AKS Setup and Configuration#
Azure Kubernetes Service handles the control plane for you – you pay nothing for it. What you configure is node pools, networking, identity, and add-ons. Getting these right at cluster creation matters because several choices (networking model, managed identity) cannot be changed later without rebuilding the cluster.

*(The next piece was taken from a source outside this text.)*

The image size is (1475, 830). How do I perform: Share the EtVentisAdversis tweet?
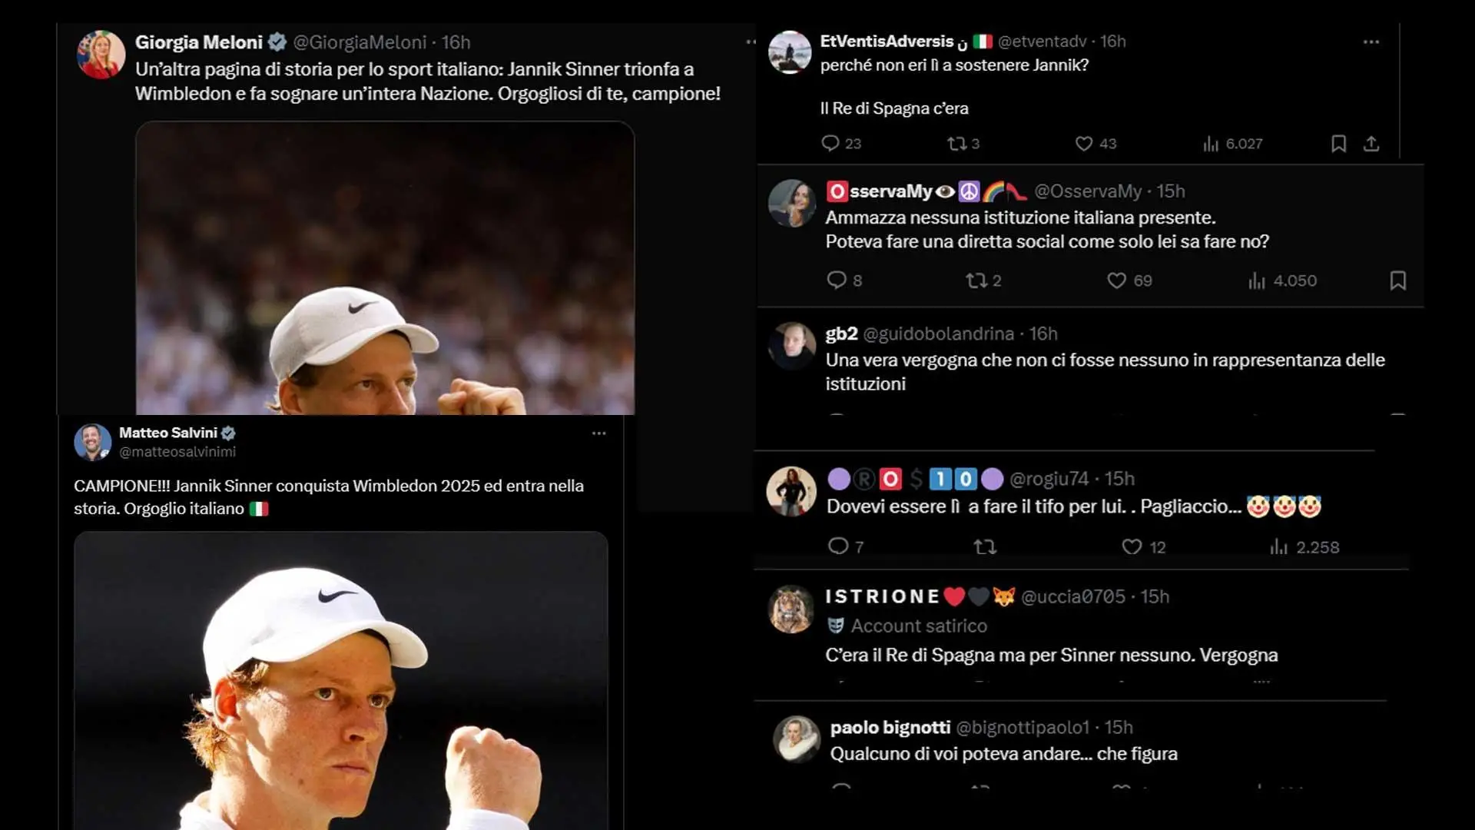point(1371,144)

Creating a Cluster with az CLI#
The minimal command that produces a production-usable cluster:
az aks create \
--resource-group myapp-rg \
--name myapp-aks \
--location eastus2 \
--node-count 3 \
--node-vm-size Standard_D4s_v5 \
--network-plugin azure \
--network-plugin-mode overlay \
--vnet-subnet-id /subscriptions/<sub>/resourceGroups/myapp-rg/providers/Microsoft.Network/virtualNetworks/myapp-vnet/subnets/aks-subnet \
--enable-managed-identity \
--enable-aad \
--aad-admin-group-object-ids <admin-group-id> \
--generate-ssh-keys \
--tier standard
Key flags: --network-plugin azure --network-plugin-mode overlay gives you Azure CNI Overlay, which avoids the IP exhaustion problems of classic Azure CNI. --tier standard enables the financially-backed SLA and uptime guarantees (the free tier has no SLA). --enable-aad integrates Entra ID (formerly Azure AD) for authentication.